[Directions] Please swap "Select" for "Choose" in the rows from the line containing "Click the User role badge" through the end of the rows, keeping everything else the same. Return only those lines, without the pictures.

+===+

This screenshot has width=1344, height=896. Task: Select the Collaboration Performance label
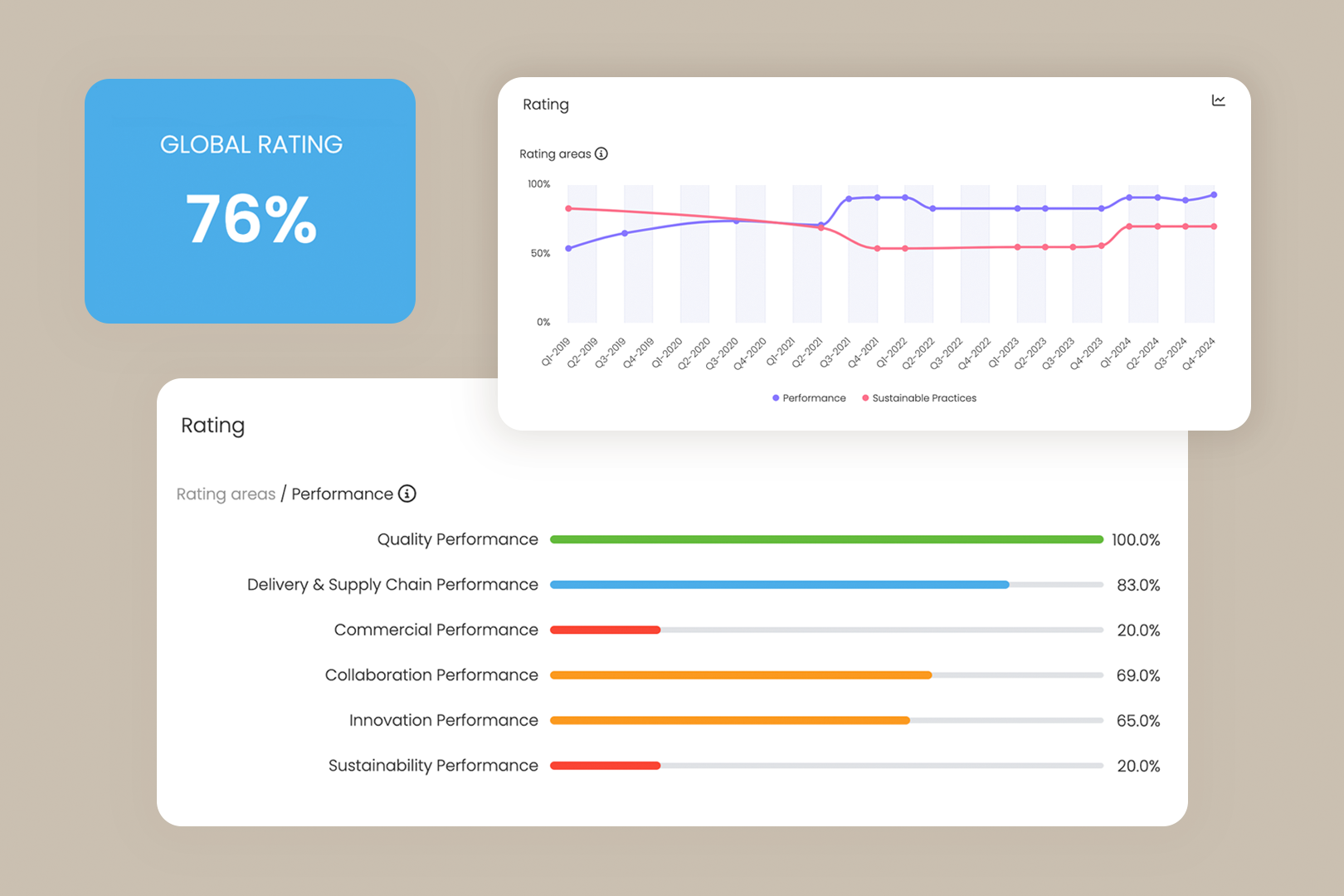431,675
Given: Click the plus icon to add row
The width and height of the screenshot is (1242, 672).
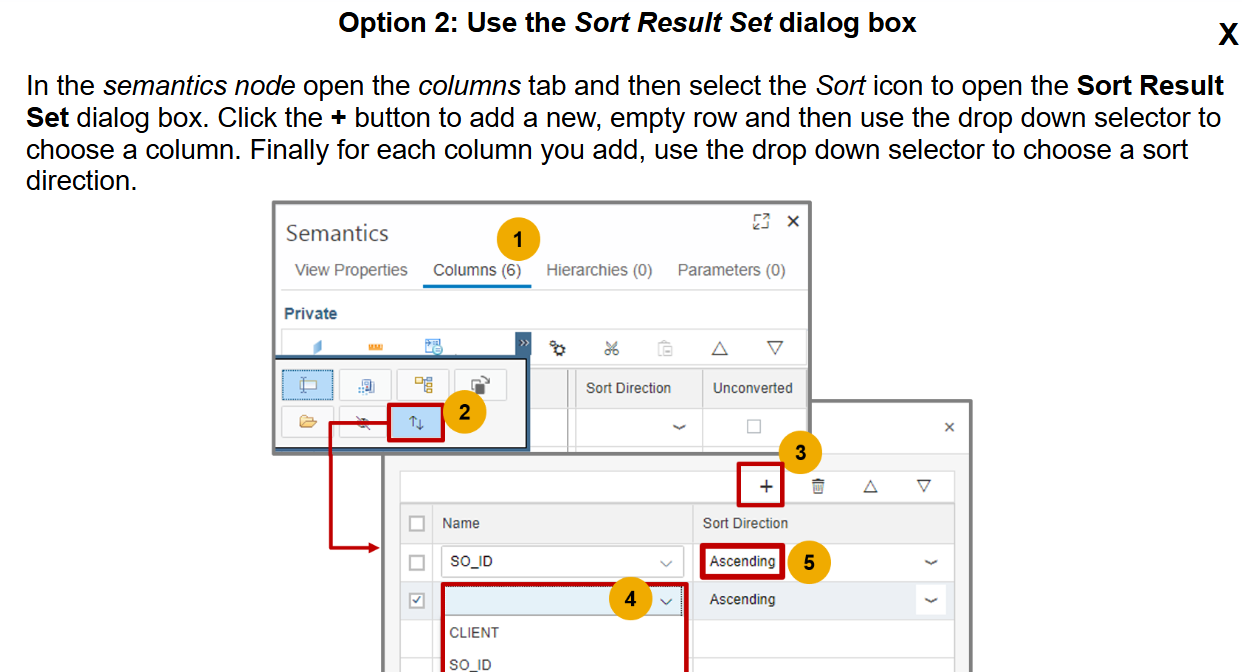Looking at the screenshot, I should click(766, 486).
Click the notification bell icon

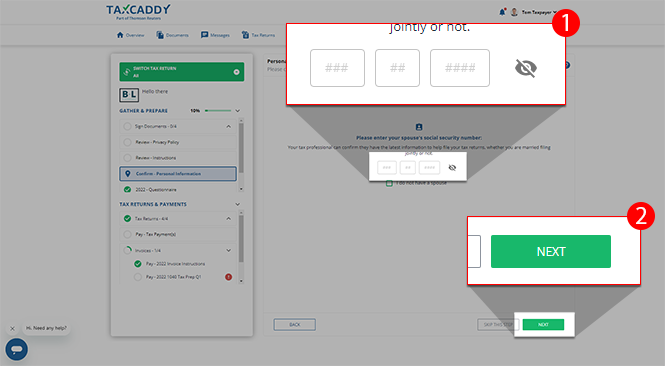(x=502, y=12)
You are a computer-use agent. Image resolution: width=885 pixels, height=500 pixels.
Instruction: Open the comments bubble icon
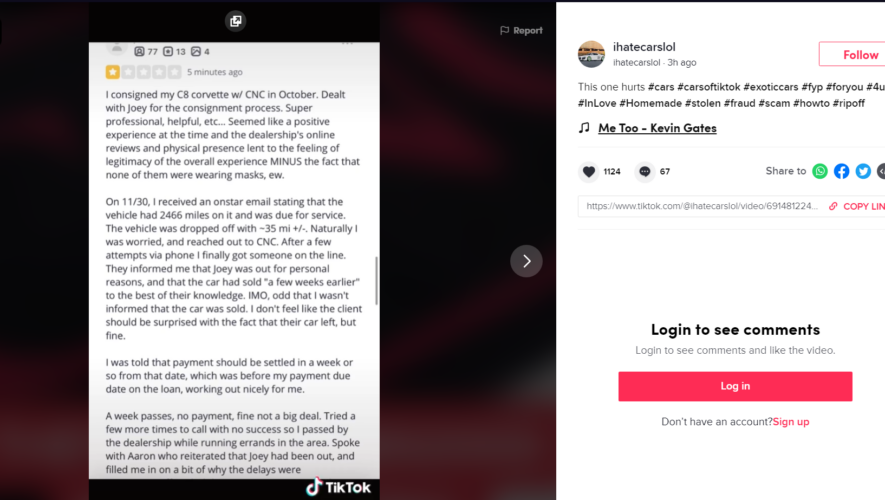pos(645,172)
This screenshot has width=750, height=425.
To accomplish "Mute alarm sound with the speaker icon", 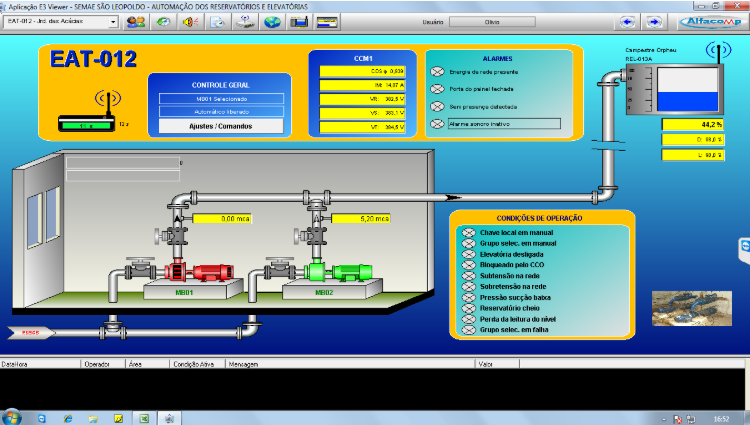I will [191, 21].
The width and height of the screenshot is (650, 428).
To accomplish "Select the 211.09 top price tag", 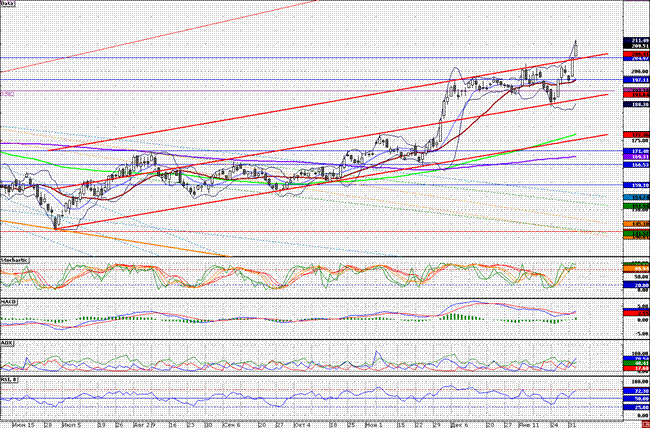I will click(x=636, y=40).
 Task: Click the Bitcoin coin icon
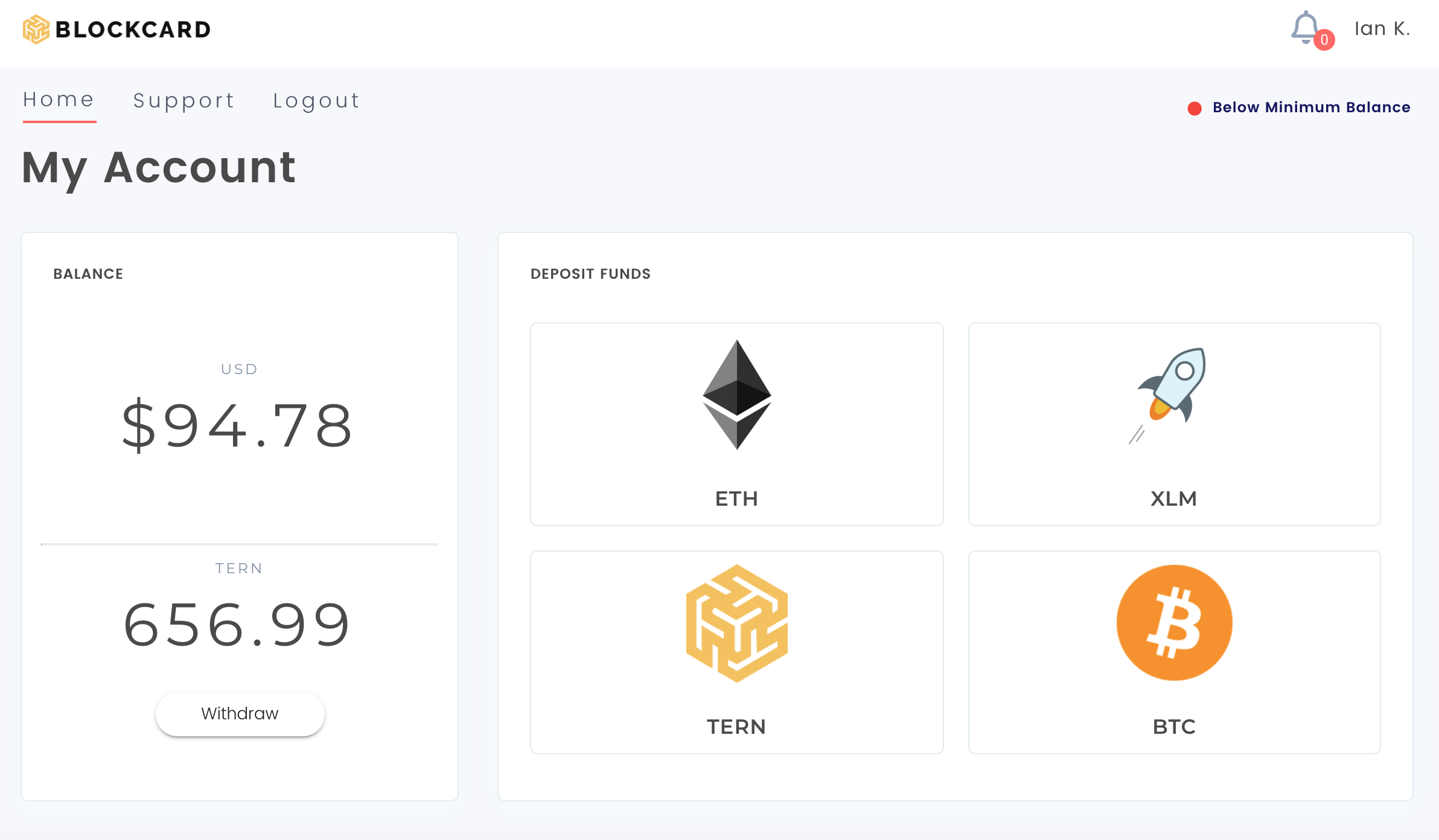point(1174,623)
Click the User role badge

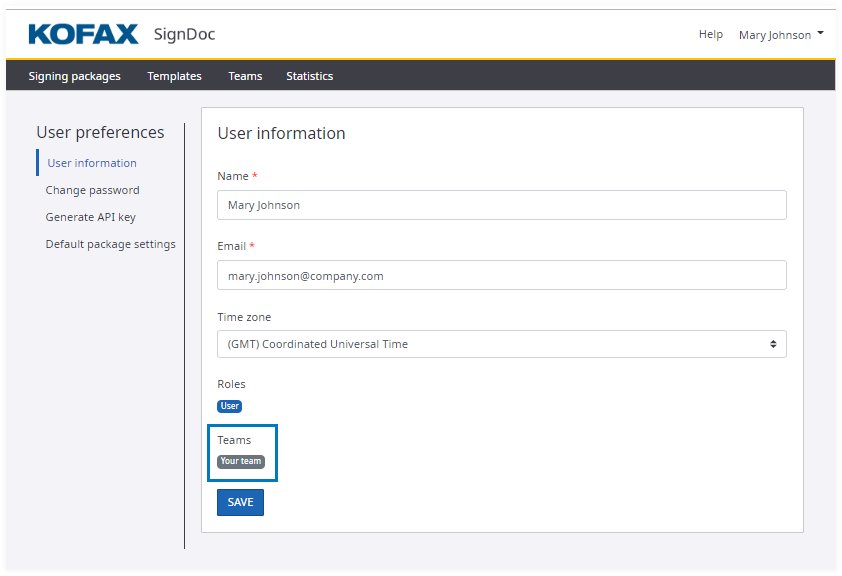coord(230,406)
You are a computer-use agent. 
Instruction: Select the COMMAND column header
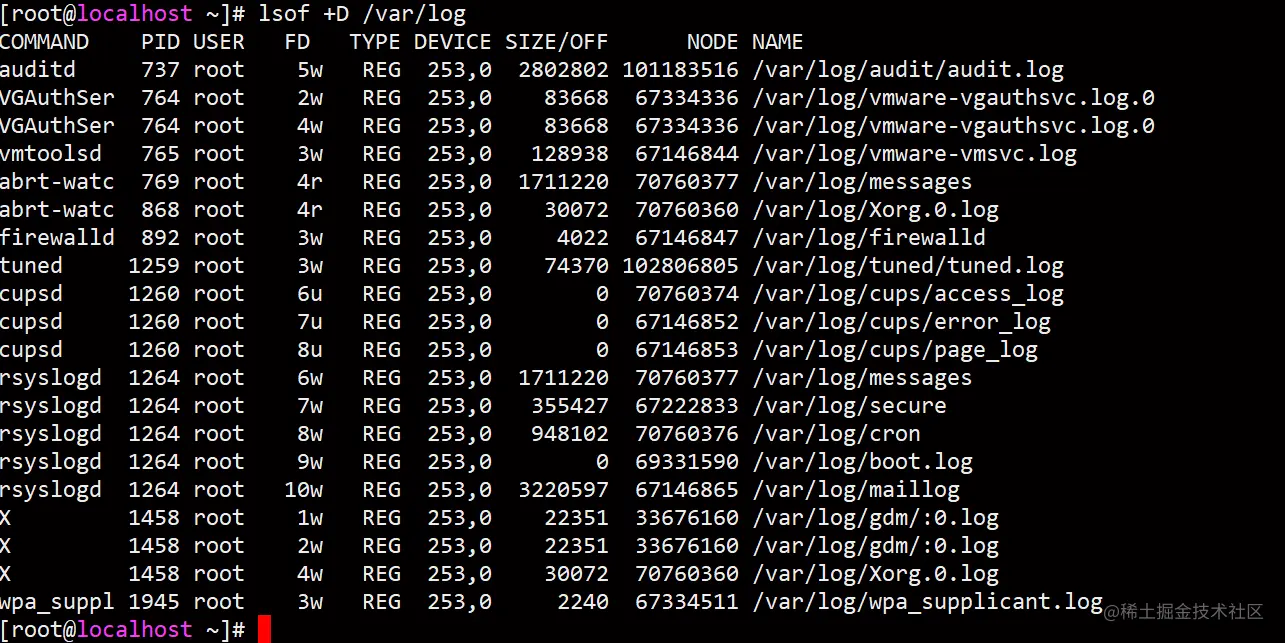coord(45,42)
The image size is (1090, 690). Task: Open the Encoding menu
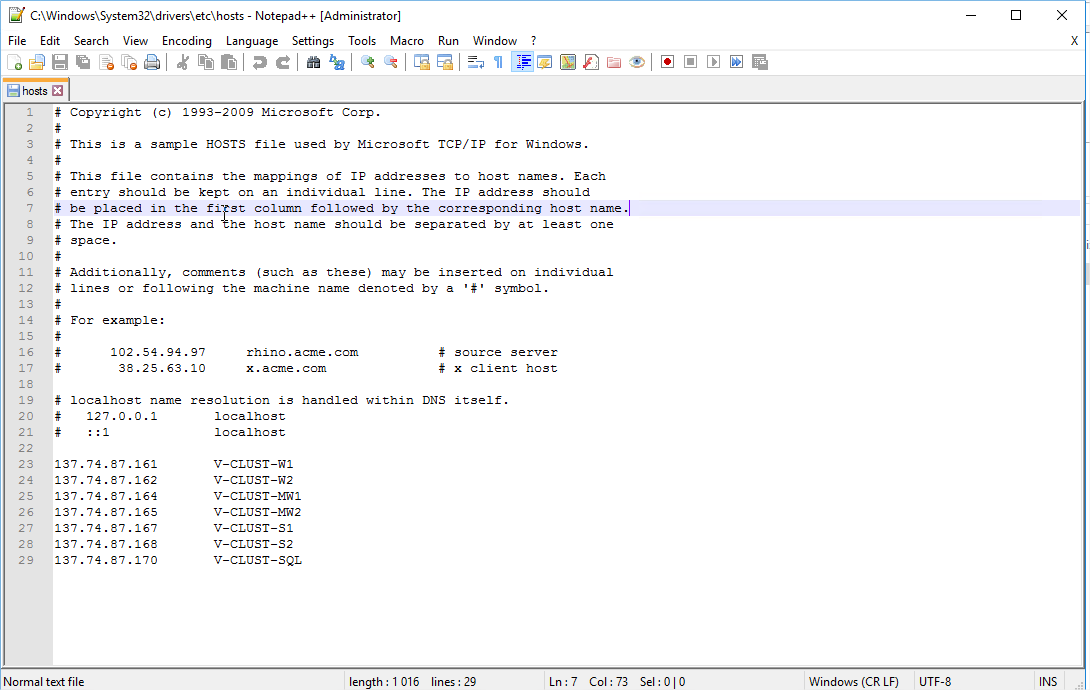[x=187, y=41]
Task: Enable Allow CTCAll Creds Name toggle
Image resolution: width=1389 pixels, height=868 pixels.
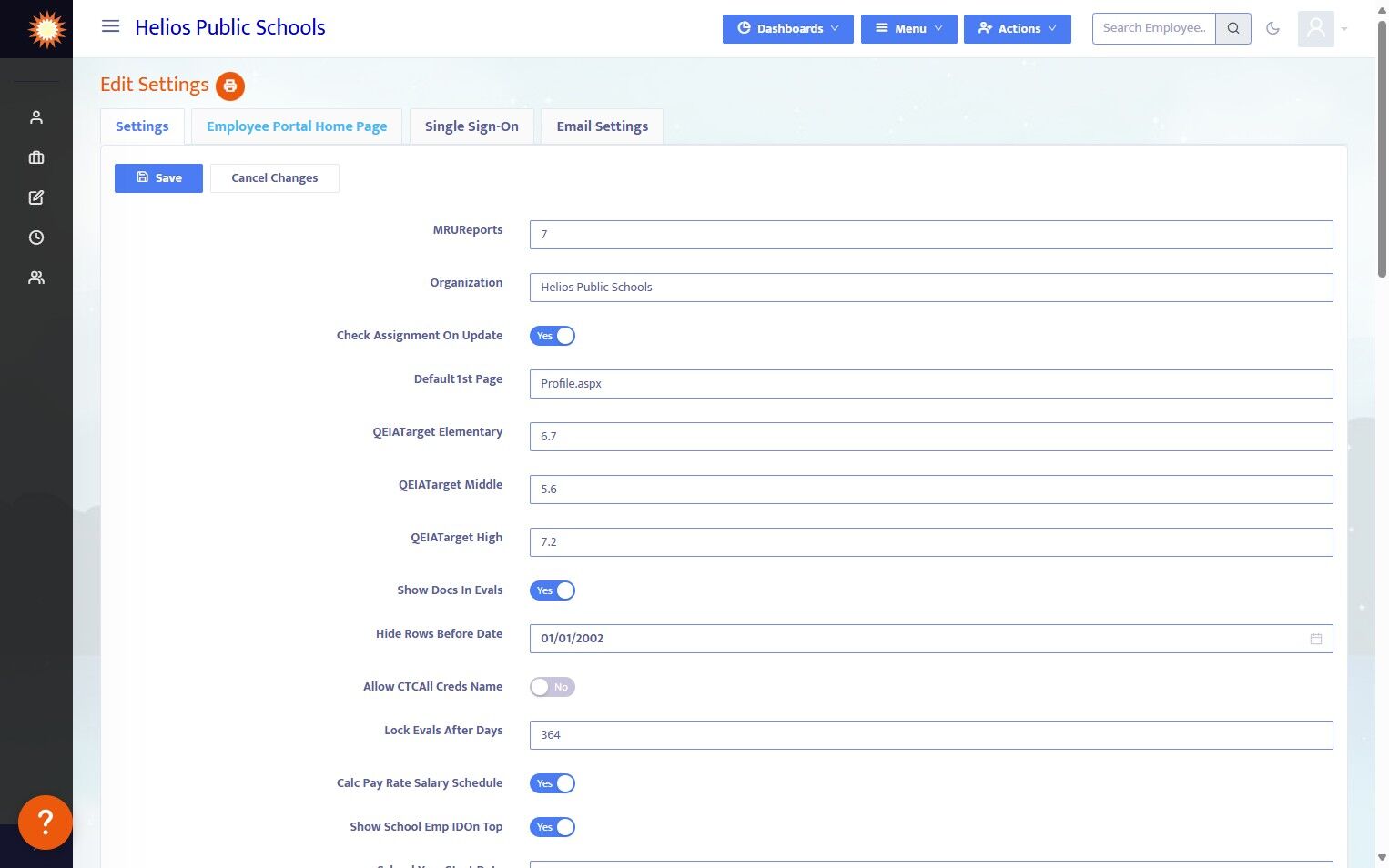Action: tap(553, 687)
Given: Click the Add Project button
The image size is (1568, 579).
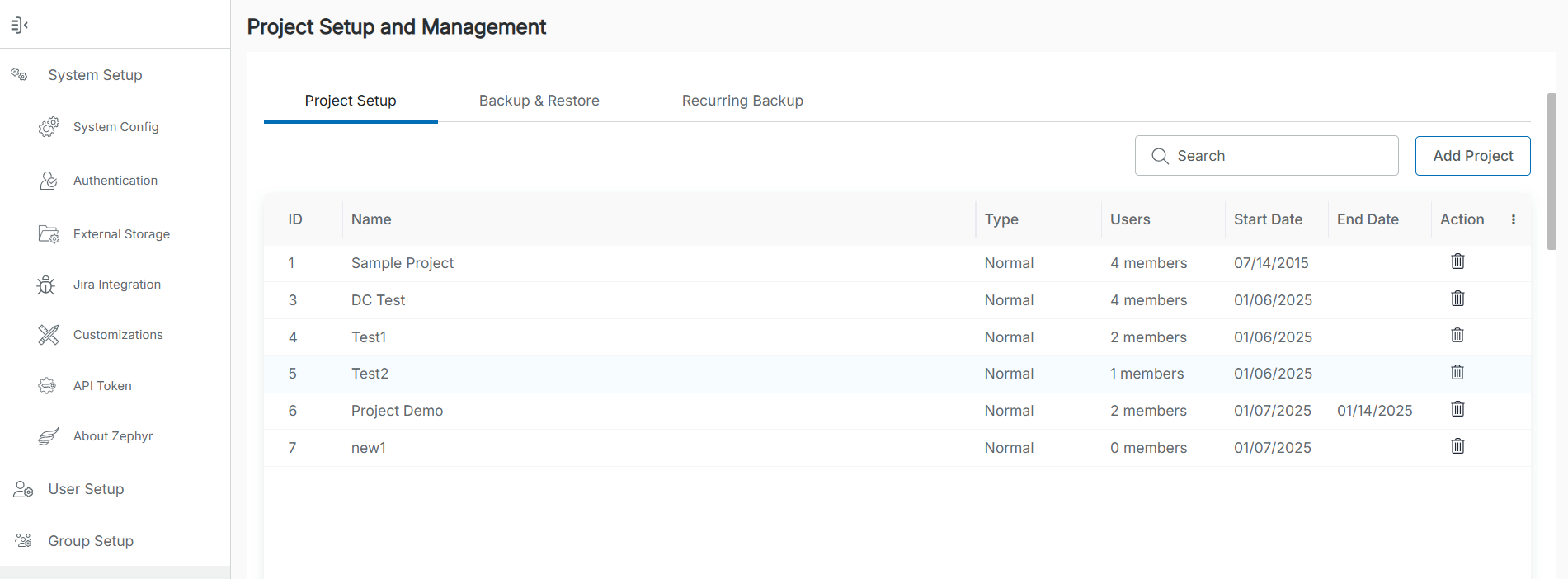Looking at the screenshot, I should pyautogui.click(x=1472, y=156).
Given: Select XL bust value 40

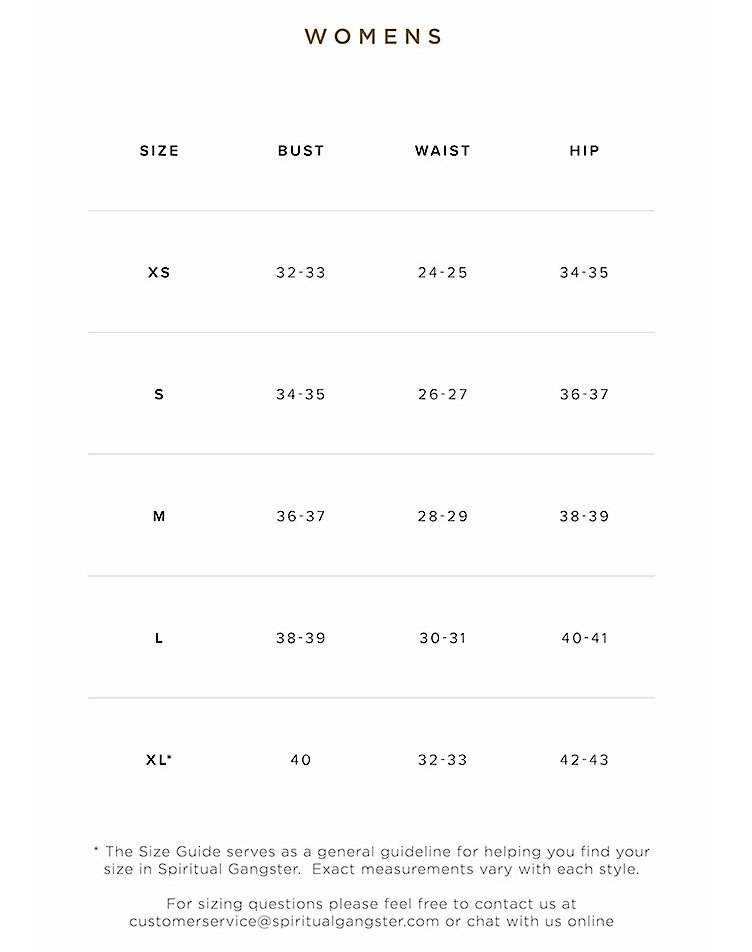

+===+

[Complete answer]
Click the User role badge

coord(230,406)
You are a computer-use agent. 
Instruction: Choose the COMMAND column header
coord(45,42)
The image size is (1090, 690). Task: Open the Encoding menu
[x=187, y=41]
Task: Enable Allow CTCAll Creds Name toggle
Image resolution: width=1389 pixels, height=868 pixels.
Action: tap(553, 687)
Given: Click the Add Project button
The image size is (1568, 579).
Looking at the screenshot, I should pyautogui.click(x=1472, y=156).
Given: Choose XL bust value 40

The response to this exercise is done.